Exercise aim> Which lines in the rows below contain the word "title", with case counting? Copy out each such line.

[Dataset entries]

════════════════════

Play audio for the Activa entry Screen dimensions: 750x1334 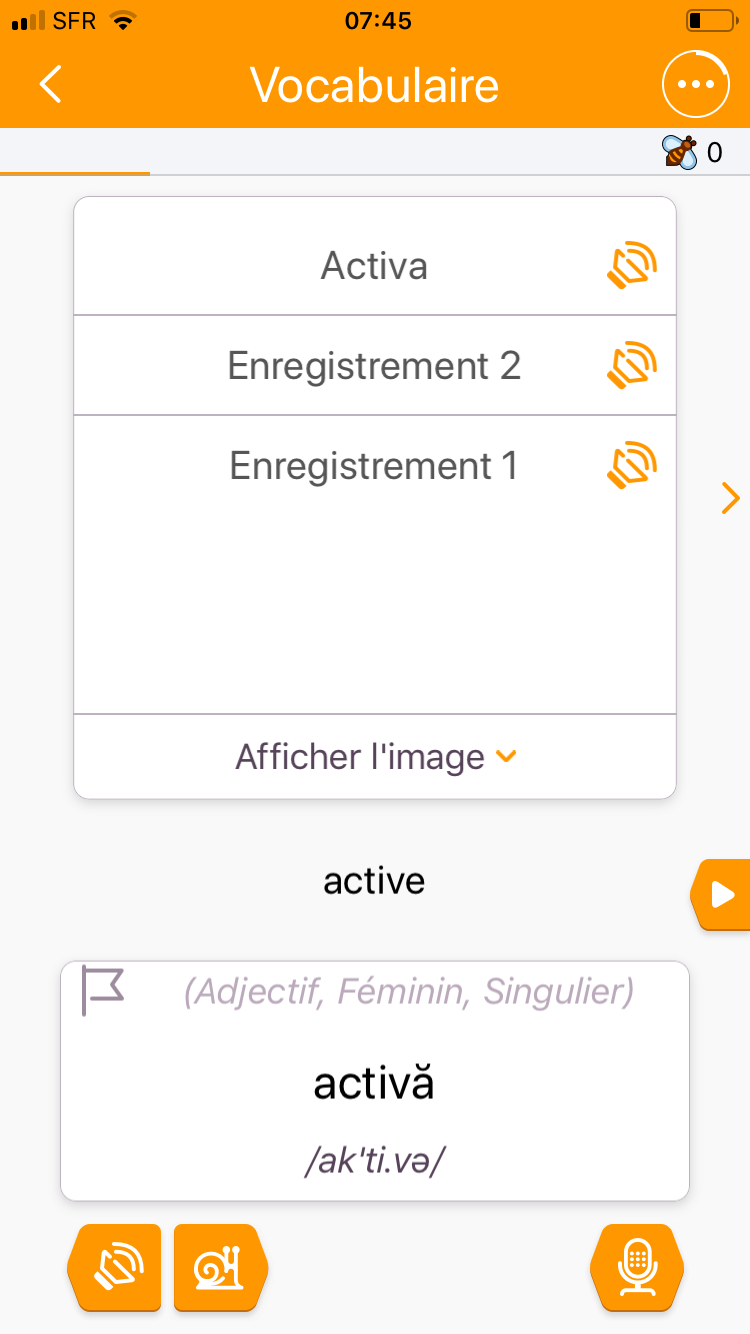632,266
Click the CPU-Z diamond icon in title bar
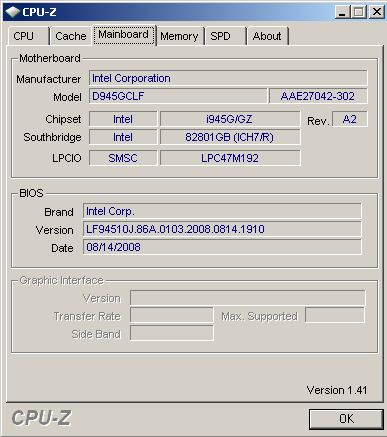The width and height of the screenshot is (387, 437). click(x=13, y=12)
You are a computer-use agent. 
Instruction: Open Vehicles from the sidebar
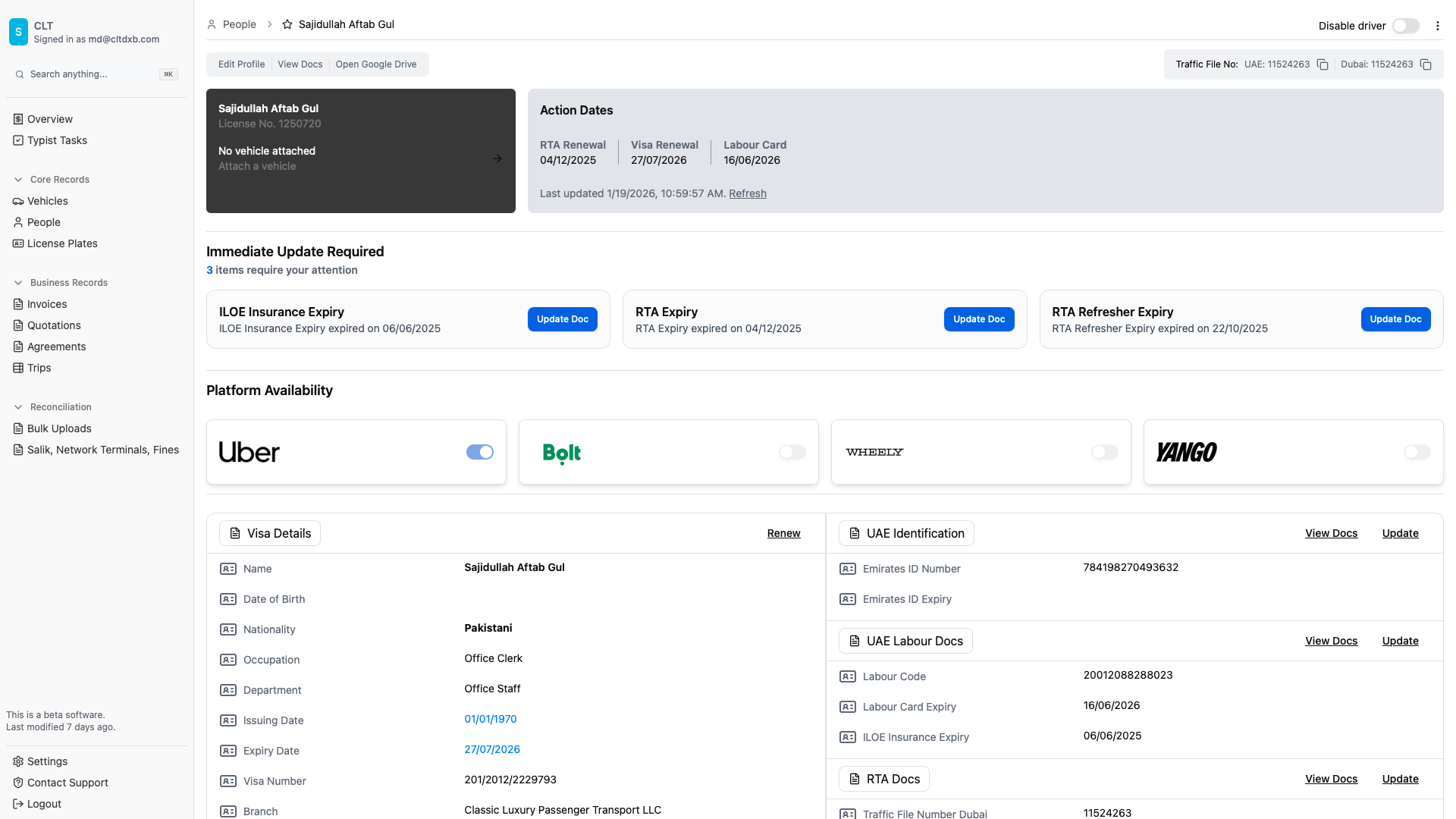point(48,201)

════════════════════

Solved problem>
Click the CPU-Z diamond icon in title bar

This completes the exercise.